ECLI:NL:RBNNE:2025:144
Rechtbank Noord-Nederland
- Op tegenspraak
- Rechtspraak.nl
Vrijspraak van verdachte in schietpartij wegens gebrek aan bewijs voor poging tot moord en vernieling
Op 17 januari 2025 heeft de Rechtbank Noord-Nederland uitspraak gedaan in een strafzaak tegen een verdachte die werd beschuldigd van poging tot moord en vernieling van een auto, naar aanleiding van een schietpartij die plaatsvond op 20 juni 2023 in Groningen. De rechtbank sprak de verdachte vrij van beide tenlastegelegde feiten, omdat niet wettig en overtuigend bewezen kon worden dat de verdachte de feiten had medegepleegd of opzet had op de gronddelicten. Tijdens de zitting op 20 december 2024 was de verdachte aanwezig, bijgestaan door zijn advocaat, en het openbaar ministerie was vertegenwoordigd door de officier van justitie. De rechtbank had de zaak gevoegd behandeld met een andere zaak, maar deze werd later afgesplitst.

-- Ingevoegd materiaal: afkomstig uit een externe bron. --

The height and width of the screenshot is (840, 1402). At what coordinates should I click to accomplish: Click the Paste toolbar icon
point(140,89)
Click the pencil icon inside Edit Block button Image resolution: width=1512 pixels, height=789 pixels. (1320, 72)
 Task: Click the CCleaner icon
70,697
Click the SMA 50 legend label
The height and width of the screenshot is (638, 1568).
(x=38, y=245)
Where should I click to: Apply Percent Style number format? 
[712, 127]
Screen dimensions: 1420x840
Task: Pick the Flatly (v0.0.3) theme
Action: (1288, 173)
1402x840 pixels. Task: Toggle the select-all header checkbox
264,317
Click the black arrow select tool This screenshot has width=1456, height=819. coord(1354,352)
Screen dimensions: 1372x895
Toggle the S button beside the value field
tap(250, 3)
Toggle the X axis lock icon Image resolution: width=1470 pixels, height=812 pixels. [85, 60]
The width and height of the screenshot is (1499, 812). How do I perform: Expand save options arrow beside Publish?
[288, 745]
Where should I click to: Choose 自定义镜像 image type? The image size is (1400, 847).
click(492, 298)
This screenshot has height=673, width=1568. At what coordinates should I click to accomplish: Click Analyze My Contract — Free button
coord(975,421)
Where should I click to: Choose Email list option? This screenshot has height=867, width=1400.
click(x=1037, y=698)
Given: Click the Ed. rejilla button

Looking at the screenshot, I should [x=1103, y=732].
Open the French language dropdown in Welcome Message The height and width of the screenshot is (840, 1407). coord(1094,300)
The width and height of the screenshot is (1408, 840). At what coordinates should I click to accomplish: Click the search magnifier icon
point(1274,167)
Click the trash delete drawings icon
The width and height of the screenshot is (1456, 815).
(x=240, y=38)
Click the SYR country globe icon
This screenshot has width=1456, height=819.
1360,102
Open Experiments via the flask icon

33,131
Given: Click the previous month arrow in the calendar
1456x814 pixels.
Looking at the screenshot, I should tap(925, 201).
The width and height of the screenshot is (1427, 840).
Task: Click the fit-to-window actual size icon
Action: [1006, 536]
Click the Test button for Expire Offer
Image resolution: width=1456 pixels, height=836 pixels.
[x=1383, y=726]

De tenlastelegging omvatte onder andere het opzettelijk en met voorbedachten rade schieten op meerdere slachtoffers met een vuurwapen, alsook het opzettelijk vernielen van een auto. De officier van justitie had een jeugddetentie van 18 maanden geëist, waarvan 6 maanden voorwaardelijk. De rechtbank overwoog dat er onvoldoende bewijs was voor de betrokkenheid van de verdachte bij de schietpartij. Hoewel er aanwijzingen waren dat de verdachte in de buurt was en mogelijk betrokken was bij de ruzie die aan de schietpartij voorafging, kon de rechtbank niet vaststellen dat hij de schutter was of dat hij op enige wijze had bijgedragen aan de uitvoering van het delict.
De rechtbank concludeerde dat er geen bewijs was voor de vereiste nauwe en bewuste samenwerking tussen de verdachte en de medeverdachten, en dat er geen bewijs was dat de verdachte rekening had moeten houden met het feit dat er geschoten zou worden. Daarom werd de verdachte vrijgesproken van de tenlastegelegde feiten. De vorderingen van de benadeelde partijen werden niet-ontvankelijk verklaard, omdat de rechtbank de feiten niet bewezen achtte.